== Material to process ==
-------------------------
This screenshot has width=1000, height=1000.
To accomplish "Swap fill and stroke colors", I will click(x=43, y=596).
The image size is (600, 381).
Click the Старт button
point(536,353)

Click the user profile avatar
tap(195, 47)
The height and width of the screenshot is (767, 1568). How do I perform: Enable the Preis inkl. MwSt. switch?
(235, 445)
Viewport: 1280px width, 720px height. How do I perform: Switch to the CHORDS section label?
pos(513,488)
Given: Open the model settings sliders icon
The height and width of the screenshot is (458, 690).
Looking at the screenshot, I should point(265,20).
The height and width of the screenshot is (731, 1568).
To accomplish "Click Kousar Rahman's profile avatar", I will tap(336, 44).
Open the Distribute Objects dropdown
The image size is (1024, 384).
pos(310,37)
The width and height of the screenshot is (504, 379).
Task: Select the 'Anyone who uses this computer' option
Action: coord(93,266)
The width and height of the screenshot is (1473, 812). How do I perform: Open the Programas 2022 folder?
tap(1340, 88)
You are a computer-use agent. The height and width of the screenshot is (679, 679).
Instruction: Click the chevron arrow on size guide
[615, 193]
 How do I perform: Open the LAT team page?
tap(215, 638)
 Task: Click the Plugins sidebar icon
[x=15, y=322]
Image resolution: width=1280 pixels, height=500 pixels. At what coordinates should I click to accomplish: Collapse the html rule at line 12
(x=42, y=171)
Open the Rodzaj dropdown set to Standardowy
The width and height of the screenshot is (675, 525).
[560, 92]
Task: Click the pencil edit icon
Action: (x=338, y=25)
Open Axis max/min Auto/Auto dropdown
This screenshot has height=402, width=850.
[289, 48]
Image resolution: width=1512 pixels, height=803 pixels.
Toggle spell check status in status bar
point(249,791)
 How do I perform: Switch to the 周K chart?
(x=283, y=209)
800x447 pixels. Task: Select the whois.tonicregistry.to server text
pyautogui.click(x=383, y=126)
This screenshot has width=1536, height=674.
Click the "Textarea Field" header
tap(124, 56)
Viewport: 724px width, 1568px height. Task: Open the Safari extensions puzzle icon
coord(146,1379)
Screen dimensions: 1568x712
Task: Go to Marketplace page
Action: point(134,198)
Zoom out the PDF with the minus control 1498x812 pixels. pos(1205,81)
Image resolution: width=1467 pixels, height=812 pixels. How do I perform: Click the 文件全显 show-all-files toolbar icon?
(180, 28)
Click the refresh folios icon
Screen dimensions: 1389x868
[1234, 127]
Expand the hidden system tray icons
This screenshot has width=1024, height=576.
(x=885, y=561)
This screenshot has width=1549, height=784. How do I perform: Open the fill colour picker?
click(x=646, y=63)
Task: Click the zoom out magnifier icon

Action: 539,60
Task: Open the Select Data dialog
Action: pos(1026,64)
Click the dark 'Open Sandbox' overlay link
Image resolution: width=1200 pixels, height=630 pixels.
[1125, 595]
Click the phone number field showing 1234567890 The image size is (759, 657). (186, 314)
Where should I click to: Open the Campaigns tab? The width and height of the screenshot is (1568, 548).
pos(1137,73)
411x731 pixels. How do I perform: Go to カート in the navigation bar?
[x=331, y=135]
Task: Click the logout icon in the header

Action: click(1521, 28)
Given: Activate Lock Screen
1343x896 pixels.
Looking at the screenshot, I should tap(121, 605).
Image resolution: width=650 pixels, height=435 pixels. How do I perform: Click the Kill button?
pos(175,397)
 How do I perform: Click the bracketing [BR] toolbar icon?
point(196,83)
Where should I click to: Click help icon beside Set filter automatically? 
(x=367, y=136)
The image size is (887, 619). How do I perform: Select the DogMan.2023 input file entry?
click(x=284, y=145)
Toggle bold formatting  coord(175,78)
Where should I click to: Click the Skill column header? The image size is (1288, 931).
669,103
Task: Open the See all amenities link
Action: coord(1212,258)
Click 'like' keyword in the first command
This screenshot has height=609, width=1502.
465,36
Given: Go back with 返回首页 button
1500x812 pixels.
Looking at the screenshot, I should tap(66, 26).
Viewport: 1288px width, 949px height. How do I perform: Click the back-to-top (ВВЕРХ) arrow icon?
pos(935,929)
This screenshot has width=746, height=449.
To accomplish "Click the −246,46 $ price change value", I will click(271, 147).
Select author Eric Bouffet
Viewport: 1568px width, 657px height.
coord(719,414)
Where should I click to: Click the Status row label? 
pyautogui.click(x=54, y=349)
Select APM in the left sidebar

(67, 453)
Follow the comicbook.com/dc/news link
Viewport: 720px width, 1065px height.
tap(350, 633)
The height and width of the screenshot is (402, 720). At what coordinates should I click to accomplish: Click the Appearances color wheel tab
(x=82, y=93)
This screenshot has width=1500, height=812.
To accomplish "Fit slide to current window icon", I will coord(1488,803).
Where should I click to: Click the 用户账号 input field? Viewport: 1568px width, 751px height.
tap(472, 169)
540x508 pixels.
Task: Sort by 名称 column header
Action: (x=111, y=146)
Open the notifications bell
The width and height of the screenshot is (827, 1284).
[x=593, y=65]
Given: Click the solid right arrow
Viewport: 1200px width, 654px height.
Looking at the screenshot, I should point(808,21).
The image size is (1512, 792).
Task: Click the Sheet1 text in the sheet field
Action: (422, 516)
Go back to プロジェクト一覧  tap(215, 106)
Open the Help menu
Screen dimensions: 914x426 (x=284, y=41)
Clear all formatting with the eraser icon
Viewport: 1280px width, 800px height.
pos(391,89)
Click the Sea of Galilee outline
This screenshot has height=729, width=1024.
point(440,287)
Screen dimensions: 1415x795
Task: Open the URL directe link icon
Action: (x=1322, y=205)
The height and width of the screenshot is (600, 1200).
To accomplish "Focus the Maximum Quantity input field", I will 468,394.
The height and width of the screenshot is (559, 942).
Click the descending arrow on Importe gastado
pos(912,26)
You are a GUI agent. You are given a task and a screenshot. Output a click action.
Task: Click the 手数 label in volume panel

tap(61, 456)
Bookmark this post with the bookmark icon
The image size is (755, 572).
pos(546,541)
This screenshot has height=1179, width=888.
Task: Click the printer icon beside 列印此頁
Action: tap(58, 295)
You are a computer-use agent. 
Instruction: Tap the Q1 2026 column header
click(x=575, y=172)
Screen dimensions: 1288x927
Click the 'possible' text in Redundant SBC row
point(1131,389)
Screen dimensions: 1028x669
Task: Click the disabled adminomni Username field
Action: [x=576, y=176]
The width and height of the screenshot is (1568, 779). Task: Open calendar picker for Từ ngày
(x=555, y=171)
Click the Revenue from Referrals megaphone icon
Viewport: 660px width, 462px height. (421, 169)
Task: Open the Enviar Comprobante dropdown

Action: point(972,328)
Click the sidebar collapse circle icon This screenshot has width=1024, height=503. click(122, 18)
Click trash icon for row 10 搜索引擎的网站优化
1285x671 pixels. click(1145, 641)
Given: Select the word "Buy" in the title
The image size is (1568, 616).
-------------------------
Turn the lines above into a Markdown table with two columns, "Number" and "Line". Leave out the blank lines.

| Number | Line |
|---|---|
| 1 | This screenshot has width=1000, height=1000. |
| 2 | To accomplish "Swap fill and stroke colors", I will click(x=43, y=596). |
| 3 | The image size is (600, 381). |
| 4 | Click the Старт button |
| 5 | point(536,353) |
| 6 | Click the user profile avatar |
| 7 | tap(195, 47) |
| 8 | The height and width of the screenshot is (767, 1568). How do I perform: Enable the Preis inkl. MwSt. switch? |
| 9 | (235, 445) |
| 10 | Viewport: 1280px width, 720px height. How do I perform: Switch to the CHORDS section label? |
| 11 | pos(513,488) |
| 12 | Given: Open the model settings sliders icon |
| 13 | The height and width of the screenshot is (458, 690). |
| 14 | Looking at the screenshot, I should point(265,20). |
| 15 | The height and width of the screenshot is (731, 1568). |
| 16 | To accomplish "Click Kousar Rahman's profile avatar", I will tap(336, 44). |
| 17 | Open the Distribute Objects dropdown |
| 18 | The image size is (1024, 384). |
| 19 | pos(310,37) |
| 20 | The width and height of the screenshot is (504, 379). |
| 21 | Task: Select the 'Anyone who uses this computer' option |
| 22 | Action: coord(93,266) |
| 23 | The width and height of the screenshot is (1473, 812). How do I perform: Open the Programas 2022 folder? |
| 24 | tap(1340, 88) |
| 25 | You are a computer-use agent. The height and width of the screenshot is (679, 679). |
| 26 | Instruction: Click the chevron arrow on size guide |
| 27 | [615, 193] |
| 28 |  How do I perform: Open the LAT team page? |
| 29 | tap(215, 638) |
| 30 |  Task: Click the Plugins sidebar icon |
| 31 | [x=15, y=322] |
| 32 | Image resolution: width=1280 pixels, height=500 pixels. At what coordinates should I click to accomplish: Collapse the html rule at line 12 |
| 33 | (x=42, y=171) |
| 34 | Open the Rodzaj dropdown set to Standardowy |
| 35 | The width and height of the screenshot is (675, 525). |
| 36 | [560, 92] |
| 37 | Task: Click the pencil edit icon |
| 38 | Action: (x=338, y=25) |
| 39 | Open Axis max/min Auto/Auto dropdown |
| 40 | This screenshot has height=402, width=850. |
| 41 | [289, 48] |
| 42 | Image resolution: width=1512 pixels, height=803 pixels. |
| 43 | Toggle spell check status in status bar |
| 44 | point(249,791) |
| 45 |  How do I perform: Switch to the 周K chart? |
| 46 | (x=283, y=209) |
| 47 | 800x447 pixels. Task: Select the whois.tonicregistry.to server text |
| 48 | pyautogui.click(x=383, y=126) |
| 49 | This screenshot has width=1536, height=674. |
| 50 | Click the "Textarea Field" header |
| 51 | tap(124, 56) |
| 52 | Viewport: 724px width, 1568px height. Task: Open the Safari extensions puzzle icon |
| 53 | coord(146,1379) |
| 54 | Screen dimensions: 1568x712 |
| 55 | Task: Go to Marketplace page |
| 56 | Action: point(134,198) |
| 57 | Zoom out the PDF with the minus control 1498x812 pixels. pos(1205,81) |
| 58 | Image resolution: width=1467 pixels, height=812 pixels. How do I perform: Click the 文件全显 show-all-files toolbar icon? |
| 59 | (180, 28) |
| 60 | Click the refresh folios icon |
| 61 | Screen dimensions: 1389x868 |
| 62 | [1234, 127] |
| 63 | Expand the hidden system tray icons |
| 64 | This screenshot has width=1024, height=576. |
| 65 | (x=885, y=561) |
| 66 | This screenshot has width=1549, height=784. How do I perform: Open the fill colour picker? |
| 67 | click(x=646, y=63) |
| 68 | Task: Click the zoom out magnifier icon |
| 69 | Action: 539,60 |
| 70 | Task: Open the Select Data dialog |
| 71 | Action: pos(1026,64) |
| 72 | Click the dark 'Open Sandbox' overlay link |
| 73 | Image resolution: width=1200 pixels, height=630 pixels. |
| 74 | [1125, 595] |
| 75 | Click the phone number field showing 1234567890 The image size is (759, 657). (186, 314) |
| 76 | Where should I click to: Open the Campaigns tab? The width and height of the screenshot is (1568, 548). |
| 77 | pos(1137,73) |
| 78 | 411x731 pixels. How do I perform: Go to カート in the navigation bar? |
| 79 | [x=331, y=135] |
| 80 | Task: Click the logout icon in the header |
| 81 | Action: click(1521, 28) |
| 82 | Given: Activate Lock Screen |
| 83 | 1343x896 pixels. |
| 84 | Looking at the screenshot, I should tap(121, 605). |
| 85 | Image resolution: width=650 pixels, height=435 pixels. How do I perform: Click the Kill button? |
| 86 | pos(175,397) |
| 87 |  How do I perform: Click the bracketing [BR] toolbar icon? |
| 88 | point(196,83) |
| 89 | Where should I click to: Click help icon beside Set filter automatically?  |
| 90 | (x=367, y=136) |
| 91 | The image size is (887, 619). How do I perform: Select the DogMan.2023 input file entry? |
| 92 | click(x=284, y=145) |
| 93 | Toggle bold formatting  coord(175,78) |
| 94 | Where should I click to: Click the Skill column header? The image size is (1288, 931). |
| 95 | 669,103 |
| 96 | Task: Open the See all amenities link |
| 97 | Action: coord(1212,258) |
| 98 | Click 'like' keyword in the first command |
| 99 | This screenshot has height=609, width=1502. |
| 100 | 465,36 |
| 101 | Given: Go back with 返回首页 button |
| 102 | 1500x812 pixels. |
| 103 | Looking at the screenshot, I should tap(66, 26). |
| 104 | Viewport: 1288px width, 949px height. How do I perform: Click the back-to-top (ВВЕРХ) arrow icon? |
| 105 | pos(935,929) |
| 106 | This screenshot has width=746, height=449. |
| 107 | To accomplish "Click the −246,46 $ price change value", I will click(271, 147). |
| 108 | Select author Eric Bouffet |
| 109 | Viewport: 1568px width, 657px height. |
| 110 | coord(719,414) |
| 111 | Where should I click to: Click the Status row label?  |
| 112 | pyautogui.click(x=54, y=349) |
| 113 | Select APM in the left sidebar |
| 114 | (67, 453) |
| 115 | Follow the comicbook.com/dc/news link |
| 116 | Viewport: 720px width, 1065px height. |
| 117 | tap(350, 633) |
| 118 | The height and width of the screenshot is (402, 720). At what coordinates should I click to accomplish: Click the Appearances color wheel tab |
| 119 | (x=82, y=93) |
| 120 | This screenshot has width=1500, height=812. |
| 121 | To accomplish "Fit slide to current window icon", I will coord(1488,803). |
| 122 | Where should I click to: Click the 用户账号 input field? Viewport: 1568px width, 751px height. |
| 123 | tap(472, 169) |
| 124 | 540x508 pixels. |
| 125 | Task: Sort by 名称 column header |
| 126 | Action: (x=111, y=146) |
| 127 | Open the notifications bell |
| 128 | The width and height of the screenshot is (827, 1284). |
| 129 | [x=593, y=65] |
| 130 | Given: Click the solid right arrow |
| 131 | Viewport: 1200px width, 654px height. |
| 132 | Looking at the screenshot, I should point(808,21). |
| 133 | The image size is (1512, 792). |
| 134 | Task: Click the Sheet1 text in the sheet field |
| 135 | Action: (422, 516) |
| 136 | Go back to プロジェクト一覧  tap(215, 106) |
| 137 | Open the Help menu |
| 138 | Screen dimensions: 914x426 (x=284, y=41) |
| 139 | Clear all formatting with the eraser icon |
| 140 | Viewport: 1280px width, 800px height. |
| 141 | pos(391,89) |
| 142 | Click the Sea of Galilee outline |
| 143 | This screenshot has height=729, width=1024. |
| 144 | point(440,287) |
| 145 | Screen dimensions: 1415x795 |
| 146 | Task: Open the URL directe link icon |
| 147 | Action: (x=1322, y=205) |
| 148 | The height and width of the screenshot is (600, 1200). |
| 149 | To accomplish "Focus the Maximum Quantity input field", I will 468,394. |
| 150 | The height and width of the screenshot is (559, 942). |
| 151 | Click the descending arrow on Importe gastado |
| 152 | pos(912,26) |
| 153 | You are a GUI agent. You are given a task and a screenshot. Output a click action. |
| 154 | Task: Click the 手数 label in volume panel |
| 155 | tap(61, 456) |
| 156 | Bookmark this post with the bookmark icon |
| 157 | The image size is (755, 572). |
| 158 | pos(546,541) |
| 159 | This screenshot has height=1179, width=888. |
| 160 | Task: Click the printer icon beside 列印此頁 |
| 161 | Action: tap(58, 295) |
| 162 | You are a computer-use agent.  |
| 163 | Instruction: Tap the Q1 2026 column header |
| 164 | click(x=575, y=172) |
| 165 | Screen dimensions: 1288x927 |
| 166 | Click the 'possible' text in Redundant SBC row |
| 167 | point(1131,389) |
| 168 | Screen dimensions: 1028x669 |
| 169 | Task: Click the disabled adminomni Username field |
| 170 | Action: [x=576, y=176] |
| 171 | The width and height of the screenshot is (1568, 779). Task: Open calendar picker for Từ ngày |
| 172 | (x=555, y=171) |
| 173 | Click the Revenue from Referrals megaphone icon |
| 174 | Viewport: 660px width, 462px height. (421, 169) |
| 175 | Task: Open the Enviar Comprobante dropdown |
| 176 | Action: point(972,328) |
| 177 | Click the sidebar collapse circle icon This screenshot has width=1024, height=503. click(122, 18) |
| 178 | Click trash icon for row 10 搜索引擎的网站优化 |
| 179 | 1285x671 pixels. click(1145, 641) |
| 180 | Given: Select the word "Buy" in the title |
| 181 | The image size is (1568, 616). |